In the context of around $19 TRILLION of retail deposits that estimate comes in at around 30%. It seems to me that is an argument in favour of allowing stablecoin issuers to pay yield. TradFi banks get away with paying less than 1% overall to many deposit account holders whilst also providing slow settlement. The competition from stablecoin issuers paying anything up to 5% will force TradFi to improve their product offerings in both price and service. What’s not to like, unless you happen to be a banking executive getting paid fat bonuses funded by ripping off retail clients?
Scott Bessent, US Treasury Secretary, has issued a call to arms with a piece he wrote for the Wall Street Journal. Scott claims – with some credibility – that further delays will threaten the US’s planned dominance of the crypto industry, clearing the path for rogue states such as China, led by dictator Xi and his murderous henchmen, to build a dominant position. China is of course the leader in the issuance of that instrument of coercion and control, a CBDC. China cannot be allowed to gain hegemony in public blockchain technology as well as private blockchain technology.
Over to Scott:
“To preserve it (US leadership in financial innovation) and rise to the challenge before us, Congress must pass the Clarity Act. Senate floor time is scarce, and now is the time to act.”
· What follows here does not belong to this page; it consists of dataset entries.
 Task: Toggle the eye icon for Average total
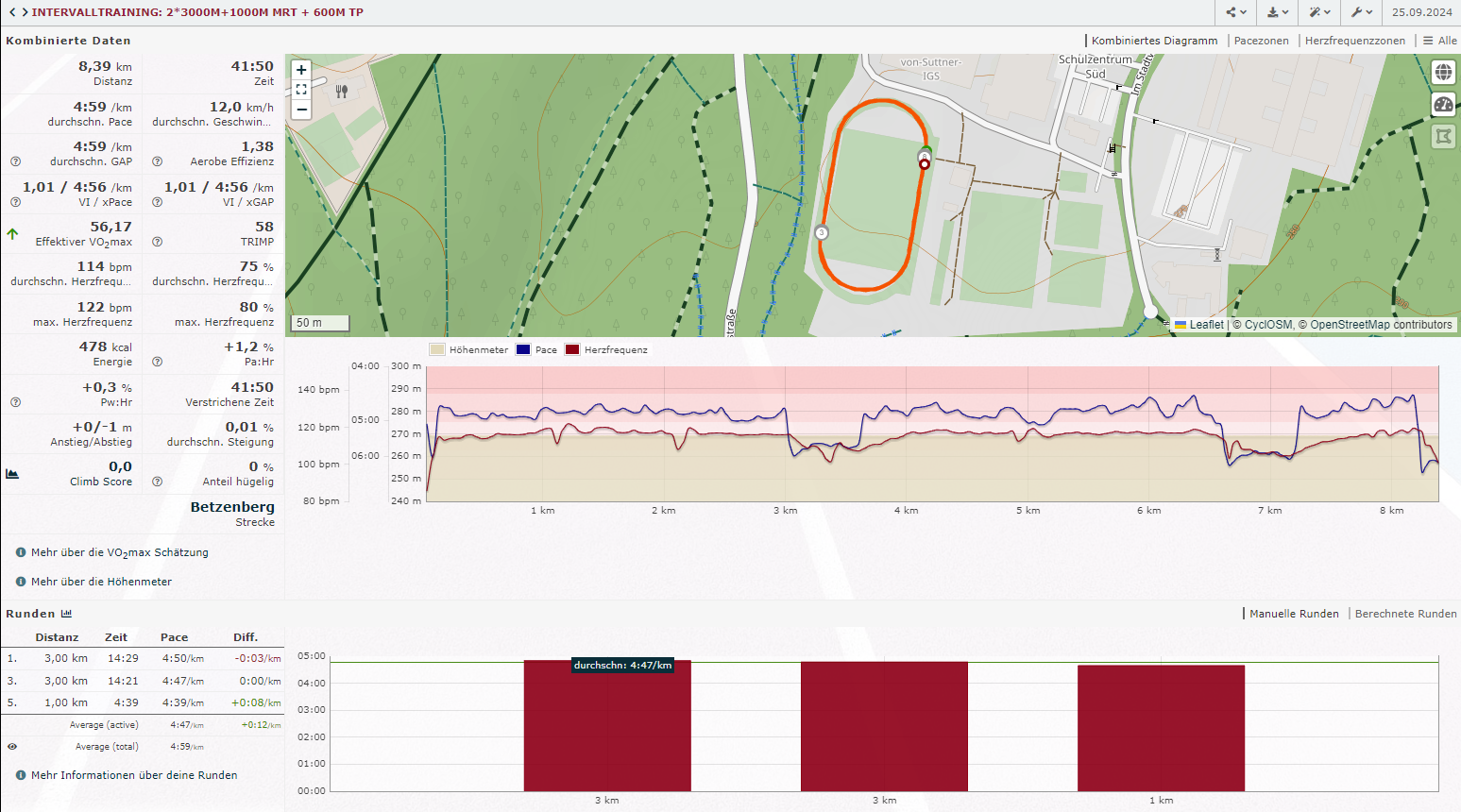pos(12,747)

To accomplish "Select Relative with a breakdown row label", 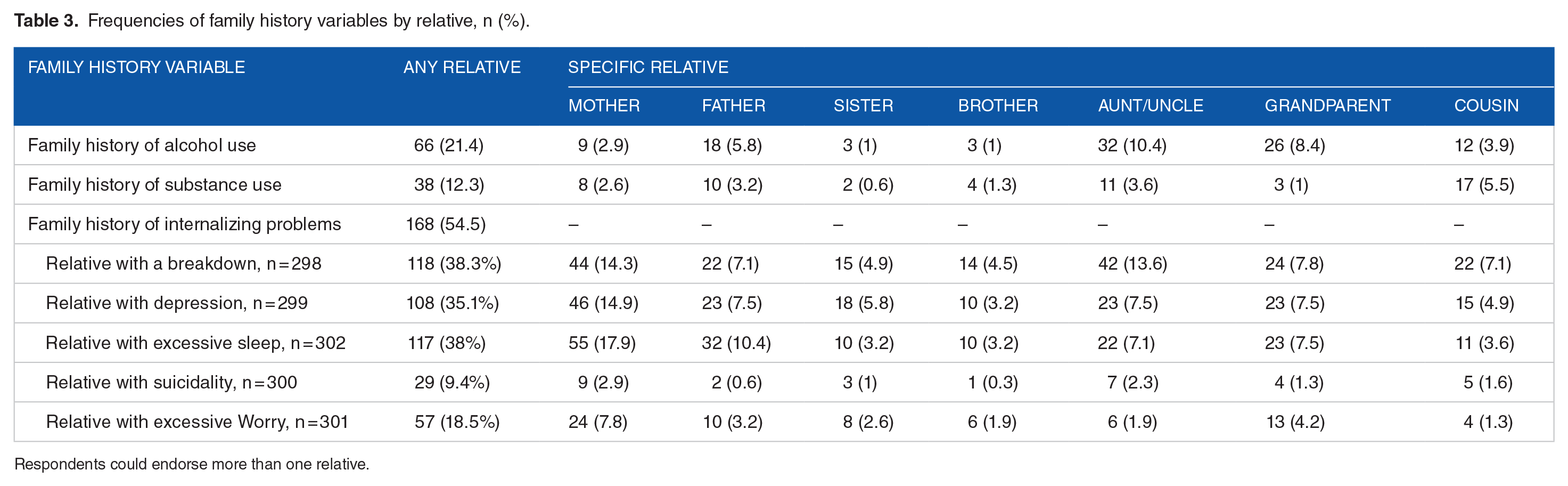I will pyautogui.click(x=183, y=264).
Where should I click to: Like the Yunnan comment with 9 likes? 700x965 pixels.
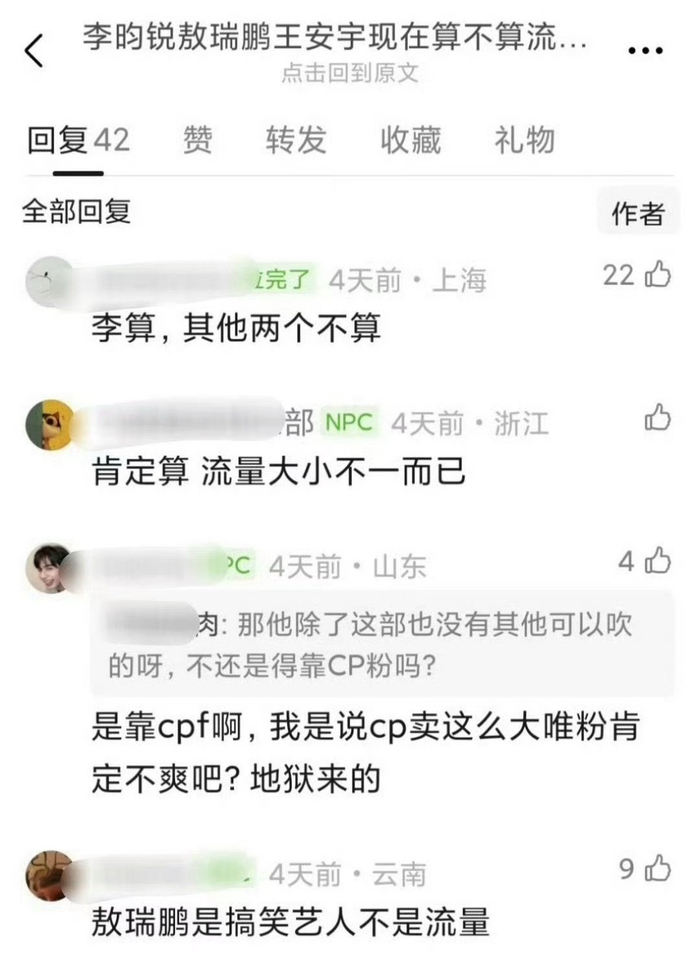tap(658, 868)

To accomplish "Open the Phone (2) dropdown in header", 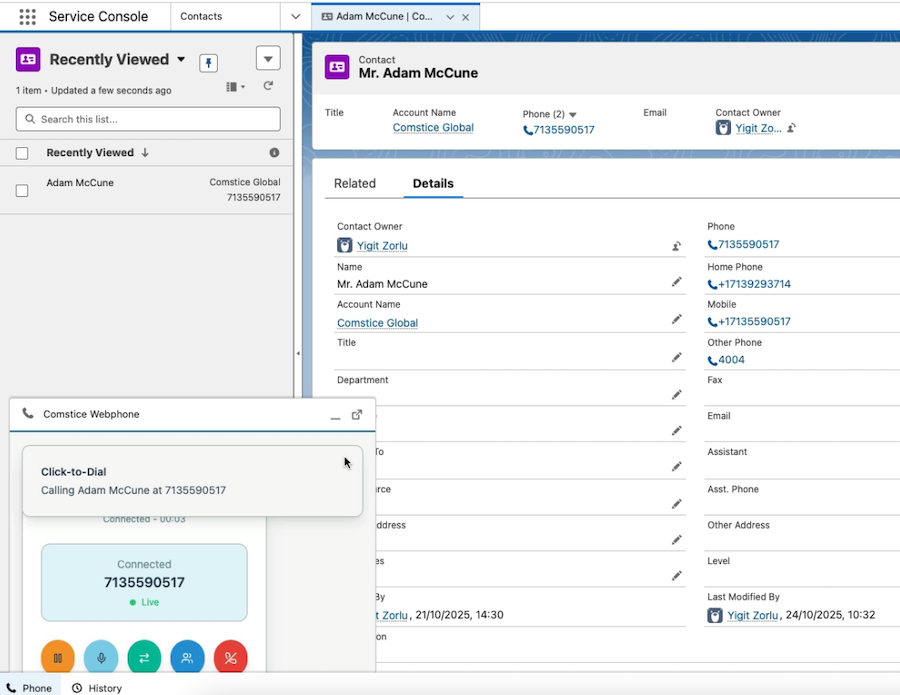I will [572, 115].
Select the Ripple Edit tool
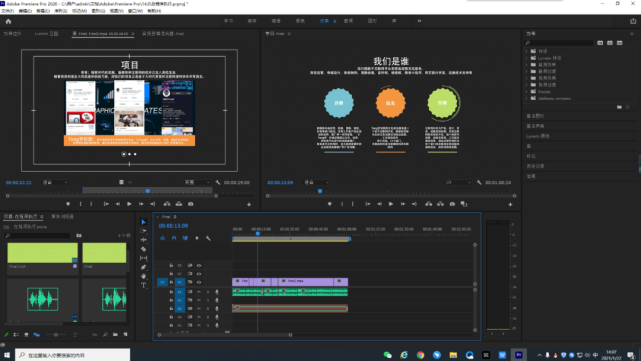Image resolution: width=641 pixels, height=361 pixels. pyautogui.click(x=143, y=240)
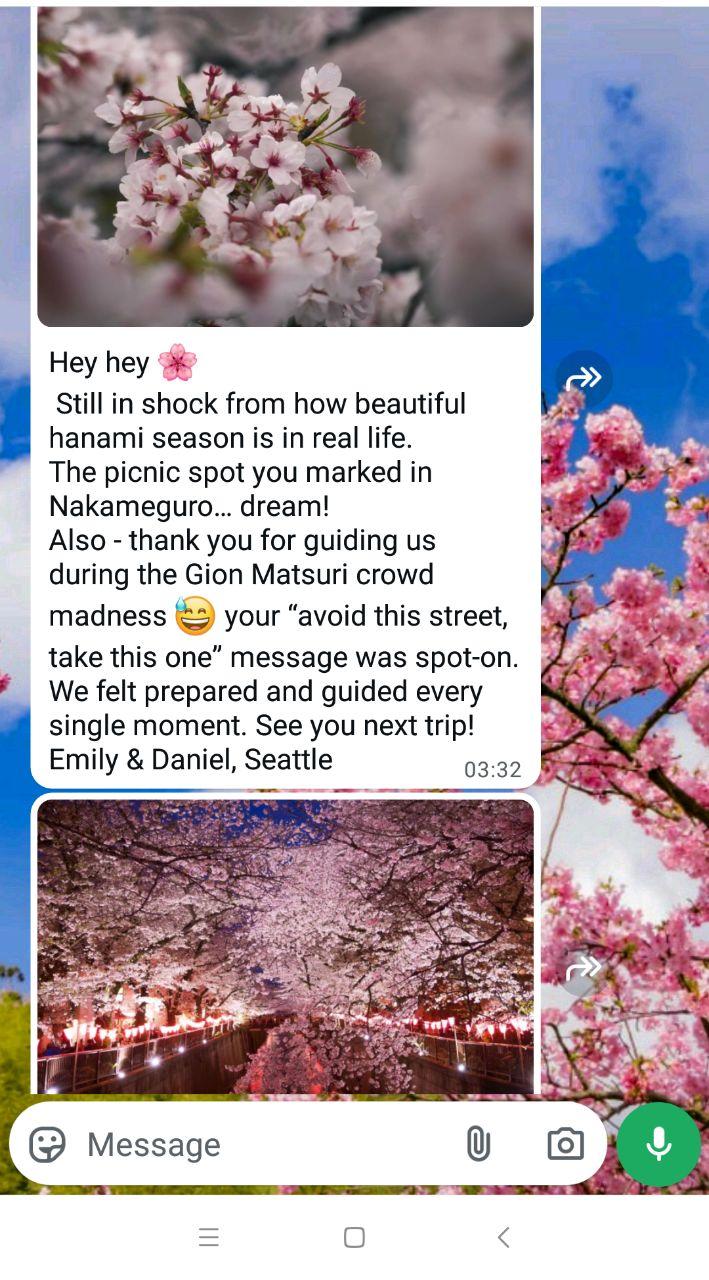709x1280 pixels.
Task: Focus the Message input field
Action: click(x=265, y=1144)
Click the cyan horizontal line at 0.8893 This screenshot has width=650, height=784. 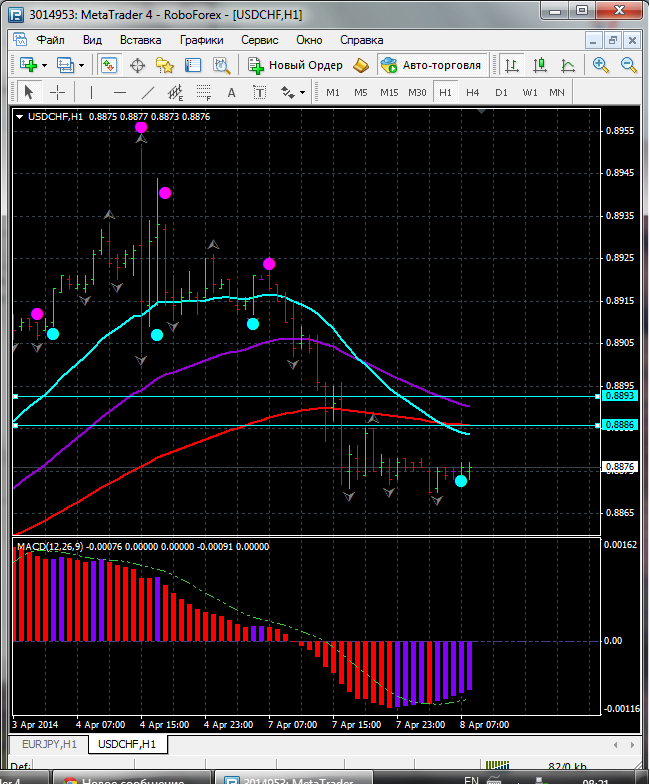coord(300,396)
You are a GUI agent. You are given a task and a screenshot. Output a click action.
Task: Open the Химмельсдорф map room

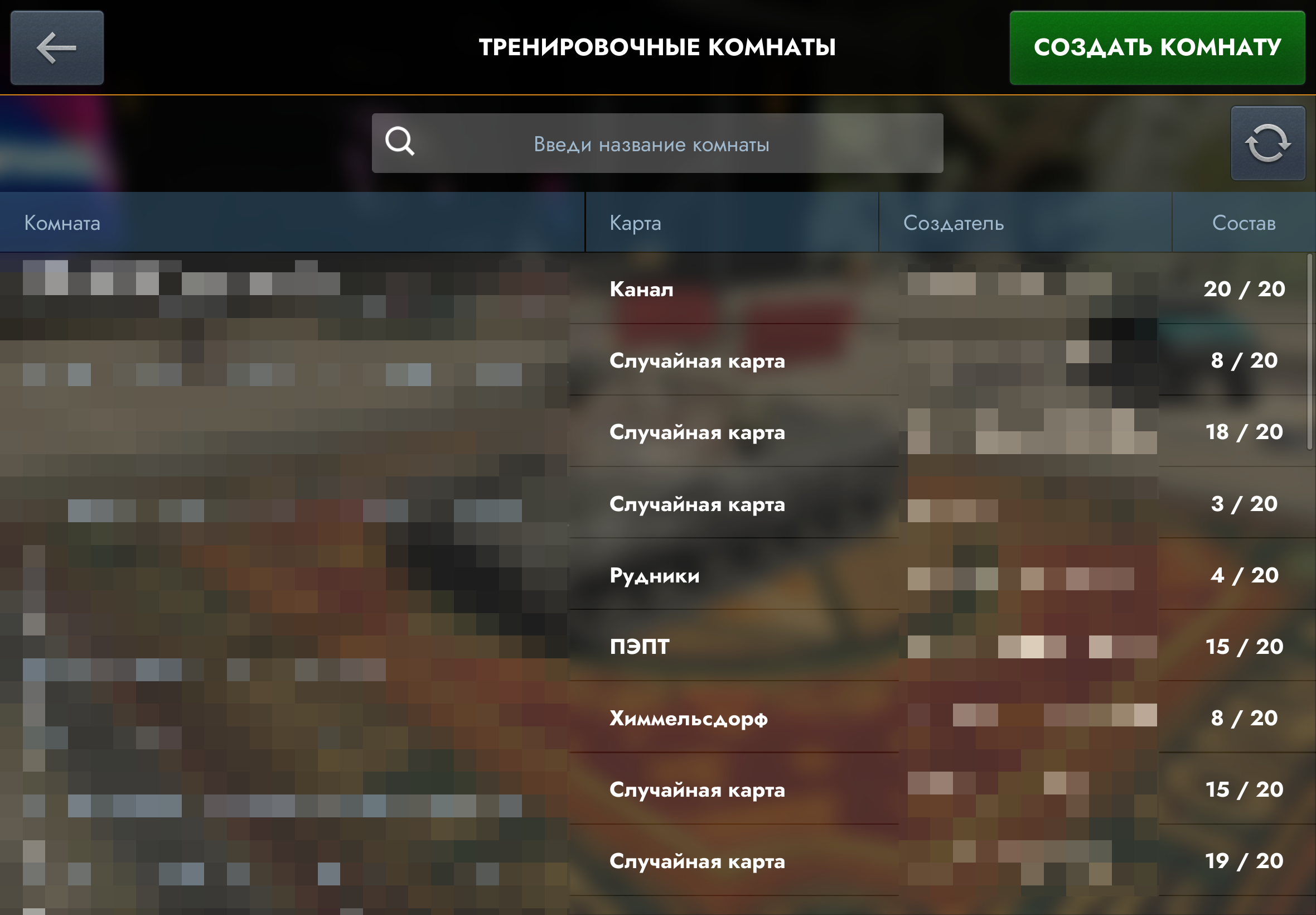tap(657, 718)
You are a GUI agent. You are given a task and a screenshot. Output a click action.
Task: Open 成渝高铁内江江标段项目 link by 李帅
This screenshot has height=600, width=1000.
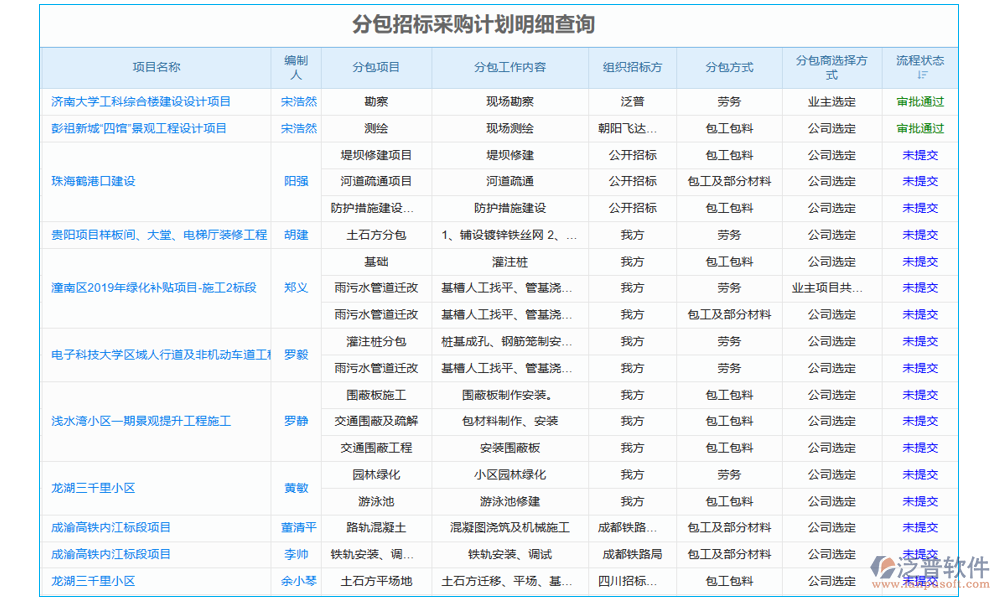coord(112,554)
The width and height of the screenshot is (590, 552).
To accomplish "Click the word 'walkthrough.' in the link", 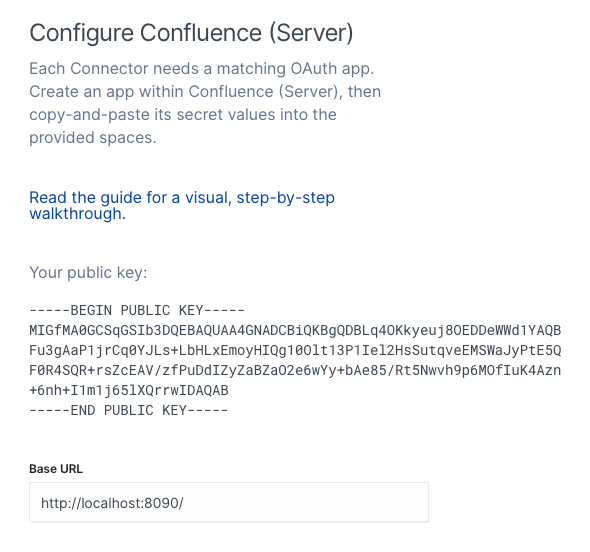I will point(78,214).
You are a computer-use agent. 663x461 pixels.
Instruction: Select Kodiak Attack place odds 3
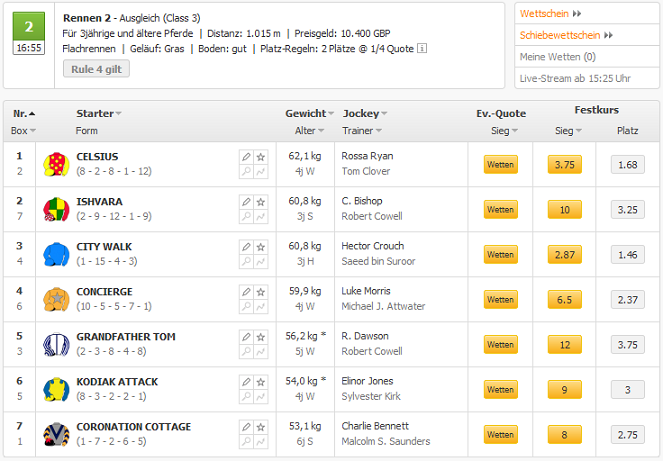click(x=628, y=390)
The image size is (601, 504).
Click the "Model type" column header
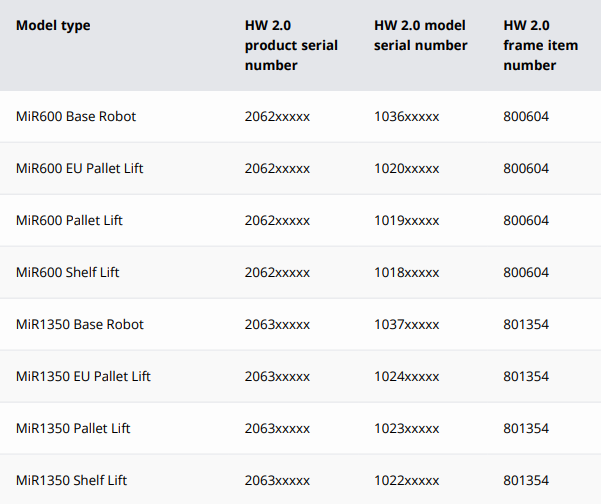53,25
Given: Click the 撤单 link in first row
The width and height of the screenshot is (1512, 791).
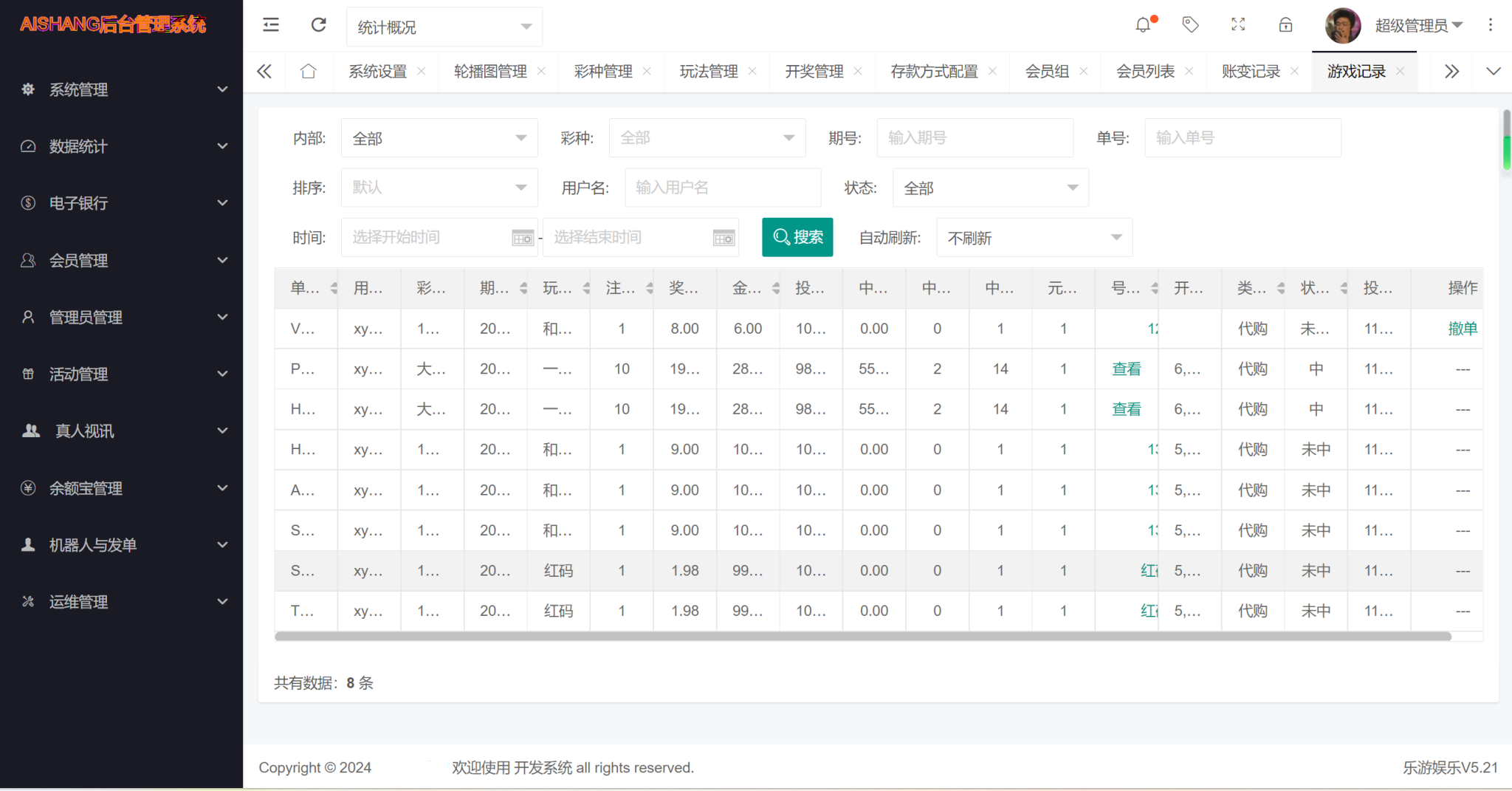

If only they were listening, Scott, if only.
…
A report by White House economists takes a different line from the outlandish claims made by TradFi:
https://www.whitehouse.gov/research/2026/04/effects-of-stablecoin-yield-prohibition-on-bank-lending/
Remarkably short for an economics paper at only twenty-one pages long, it is still mostly irrelevant for our purposes except for the headline conclusion which is that banning stablecoin yields will result in increasing bank lending by just $2.1bn, a measly 0.02% of total loans. The welfare costs of doing so outweigh the benefits:
“It takes similarly implausible assumptions for the welfare effect of yield prohibition to turn positive.”
…
So, there you have it.
Either stablecoin yields will force TradFi to up its game, and should therefore be allowed, or its impact is minimal, and should therefore be allowed.
Unfortunately, the lobbying dollars spent by TradFi attempting to keep its moat that allows the industry to fleece retail clients clouds the judgement of too many Senators.